* _What you will do_
Please return all of the records that follow, exactly as written.

* _Source records_

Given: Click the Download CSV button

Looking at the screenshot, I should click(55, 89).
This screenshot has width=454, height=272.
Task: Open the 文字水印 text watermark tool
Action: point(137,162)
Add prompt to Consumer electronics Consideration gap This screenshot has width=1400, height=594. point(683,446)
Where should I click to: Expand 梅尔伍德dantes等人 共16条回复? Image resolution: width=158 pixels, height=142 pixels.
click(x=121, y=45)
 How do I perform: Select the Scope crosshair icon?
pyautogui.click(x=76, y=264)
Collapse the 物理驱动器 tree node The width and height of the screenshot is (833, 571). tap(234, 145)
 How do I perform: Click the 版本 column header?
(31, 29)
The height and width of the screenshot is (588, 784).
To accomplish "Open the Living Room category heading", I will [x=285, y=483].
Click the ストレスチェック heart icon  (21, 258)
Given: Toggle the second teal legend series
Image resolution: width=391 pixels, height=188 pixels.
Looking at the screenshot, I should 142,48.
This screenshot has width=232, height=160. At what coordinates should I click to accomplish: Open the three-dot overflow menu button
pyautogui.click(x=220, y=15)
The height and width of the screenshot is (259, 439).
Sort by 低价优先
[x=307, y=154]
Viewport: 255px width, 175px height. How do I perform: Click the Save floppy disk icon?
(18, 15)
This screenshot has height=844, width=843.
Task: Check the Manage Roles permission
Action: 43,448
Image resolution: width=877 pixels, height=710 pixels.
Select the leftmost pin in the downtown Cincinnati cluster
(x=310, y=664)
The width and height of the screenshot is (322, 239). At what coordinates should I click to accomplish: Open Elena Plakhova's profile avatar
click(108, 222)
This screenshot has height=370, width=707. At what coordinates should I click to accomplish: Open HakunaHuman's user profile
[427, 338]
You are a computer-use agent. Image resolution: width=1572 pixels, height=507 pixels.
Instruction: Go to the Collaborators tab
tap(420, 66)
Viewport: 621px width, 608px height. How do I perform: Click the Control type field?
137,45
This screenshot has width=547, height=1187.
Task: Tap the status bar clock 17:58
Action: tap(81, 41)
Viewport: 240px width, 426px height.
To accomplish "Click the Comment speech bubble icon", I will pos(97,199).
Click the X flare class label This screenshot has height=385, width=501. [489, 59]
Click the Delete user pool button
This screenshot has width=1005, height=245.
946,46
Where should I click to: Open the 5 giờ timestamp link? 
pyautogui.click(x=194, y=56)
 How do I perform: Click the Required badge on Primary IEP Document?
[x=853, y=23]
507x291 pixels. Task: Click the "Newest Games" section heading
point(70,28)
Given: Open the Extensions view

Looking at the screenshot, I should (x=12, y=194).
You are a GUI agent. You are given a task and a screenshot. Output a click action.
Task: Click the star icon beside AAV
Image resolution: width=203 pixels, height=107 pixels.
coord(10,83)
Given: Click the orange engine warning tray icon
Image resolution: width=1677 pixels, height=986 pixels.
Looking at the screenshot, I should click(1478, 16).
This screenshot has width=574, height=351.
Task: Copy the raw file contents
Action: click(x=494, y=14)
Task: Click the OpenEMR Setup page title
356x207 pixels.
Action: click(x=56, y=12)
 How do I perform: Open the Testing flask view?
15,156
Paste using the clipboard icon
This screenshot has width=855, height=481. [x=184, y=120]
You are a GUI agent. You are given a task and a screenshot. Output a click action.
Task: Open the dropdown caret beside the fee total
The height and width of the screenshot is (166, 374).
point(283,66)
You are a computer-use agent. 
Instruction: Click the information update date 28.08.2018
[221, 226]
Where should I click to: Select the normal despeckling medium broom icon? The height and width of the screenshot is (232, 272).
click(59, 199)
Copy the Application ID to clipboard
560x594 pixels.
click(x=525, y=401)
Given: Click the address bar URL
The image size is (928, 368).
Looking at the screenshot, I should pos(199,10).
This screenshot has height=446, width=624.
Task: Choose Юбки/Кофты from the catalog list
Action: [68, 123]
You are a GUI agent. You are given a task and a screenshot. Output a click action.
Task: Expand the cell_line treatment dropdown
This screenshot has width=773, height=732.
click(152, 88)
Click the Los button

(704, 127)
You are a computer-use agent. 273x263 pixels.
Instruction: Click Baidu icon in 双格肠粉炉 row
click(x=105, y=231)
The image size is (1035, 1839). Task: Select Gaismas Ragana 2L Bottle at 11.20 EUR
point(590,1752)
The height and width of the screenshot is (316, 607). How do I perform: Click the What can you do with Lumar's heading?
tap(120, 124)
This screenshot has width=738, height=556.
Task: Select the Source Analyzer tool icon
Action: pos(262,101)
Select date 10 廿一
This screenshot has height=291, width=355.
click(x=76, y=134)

* _Written answer_
Given: Click the Download CSV button

Looking at the screenshot, I should click(55, 89).
This screenshot has width=454, height=272.
Task: Open the 文字水印 text watermark tool
Action: point(137,162)
Add prompt to Consumer electronics Consideration gap This screenshot has width=1400, height=594. point(683,446)
Where should I click to: Expand 梅尔伍德dantes等人 共16条回复? Image resolution: width=158 pixels, height=142 pixels.
click(x=121, y=45)
 How do I perform: Select the Scope crosshair icon?
pyautogui.click(x=76, y=264)
Collapse the 物理驱动器 tree node The width and height of the screenshot is (833, 571). tap(234, 145)
 How do I perform: Click the 版本 column header?
(31, 29)
The height and width of the screenshot is (588, 784).
To accomplish "Open the Living Room category heading", I will [x=285, y=483].
Click the ストレスチェック heart icon  (21, 258)
Given: Toggle the second teal legend series
Image resolution: width=391 pixels, height=188 pixels.
Looking at the screenshot, I should 142,48.
This screenshot has width=232, height=160. At what coordinates should I click to accomplish: Open the three-dot overflow menu button
pyautogui.click(x=220, y=15)
The height and width of the screenshot is (259, 439).
Sort by 低价优先
[x=307, y=154]
Viewport: 255px width, 175px height. How do I perform: Click the Save floppy disk icon?
(18, 15)
This screenshot has height=844, width=843.
Task: Check the Manage Roles permission
Action: 43,448
Image resolution: width=877 pixels, height=710 pixels.
Select the leftmost pin in the downtown Cincinnati cluster
(x=310, y=664)
The width and height of the screenshot is (322, 239). At what coordinates should I click to accomplish: Open Elena Plakhova's profile avatar
click(108, 222)
This screenshot has height=370, width=707. At what coordinates should I click to accomplish: Open HakunaHuman's user profile
[427, 338]
You are a computer-use agent. Image resolution: width=1572 pixels, height=507 pixels.
Instruction: Go to the Collaborators tab
tap(420, 66)
Viewport: 621px width, 608px height. How do I perform: Click the Control type field?
137,45
This screenshot has width=547, height=1187.
Task: Tap the status bar clock 17:58
Action: tap(81, 41)
Viewport: 240px width, 426px height.
To accomplish "Click the Comment speech bubble icon", I will pos(97,199).
Click the X flare class label This screenshot has height=385, width=501. [489, 59]
Click the Delete user pool button
This screenshot has width=1005, height=245.
946,46
Where should I click to: Open the 5 giờ timestamp link? 
pyautogui.click(x=194, y=56)
 How do I perform: Click the Required badge on Primary IEP Document?
[x=853, y=23]
507x291 pixels. Task: Click the "Newest Games" section heading
point(70,28)
Given: Open the Extensions view

Looking at the screenshot, I should (x=12, y=194).
You are a GUI agent. You are given a task and a screenshot. Output a click action.
Task: Click the star icon beside AAV
Image resolution: width=203 pixels, height=107 pixels.
coord(10,83)
Given: Click the orange engine warning tray icon
Image resolution: width=1677 pixels, height=986 pixels.
Looking at the screenshot, I should click(1478, 16).
This screenshot has width=574, height=351.
Task: Copy the raw file contents
Action: click(x=494, y=14)
Task: Click the OpenEMR Setup page title
356x207 pixels.
Action: click(x=56, y=12)
 How do I perform: Open the Testing flask view?
15,156
Paste using the clipboard icon
This screenshot has width=855, height=481. [x=184, y=120]
You are a GUI agent. You are given a task and a screenshot. Output a click action.
Task: Open the dropdown caret beside the fee total
The height and width of the screenshot is (166, 374).
point(283,66)
You are a computer-use agent. 
Instruction: Click the information update date 28.08.2018
[221, 226]
Where should I click to: Select the normal despeckling medium broom icon? The height and width of the screenshot is (232, 272).
click(59, 199)
Copy the Application ID to clipboard
560x594 pixels.
click(x=525, y=401)
Given: Click the address bar URL
The image size is (928, 368).
Looking at the screenshot, I should pos(199,10).
This screenshot has height=446, width=624.
Task: Choose Юбки/Кофты from the catalog list
Action: [68, 123]
You are a GUI agent. You are given a task and a screenshot. Output a click action.
Task: Expand the cell_line treatment dropdown
This screenshot has width=773, height=732.
click(152, 88)
Click the Los button

(704, 127)
You are a computer-use agent. 273x263 pixels.
Instruction: Click Baidu icon in 双格肠粉炉 row
click(x=105, y=231)
The image size is (1035, 1839). Task: Select Gaismas Ragana 2L Bottle at 11.20 EUR
point(590,1752)
The height and width of the screenshot is (316, 607). How do I perform: Click the What can you do with Lumar's heading?
tap(120, 124)
This screenshot has width=738, height=556.
Task: Select the Source Analyzer tool icon
Action: pos(262,101)
Select date 10 廿一
This screenshot has height=291, width=355.
click(x=76, y=134)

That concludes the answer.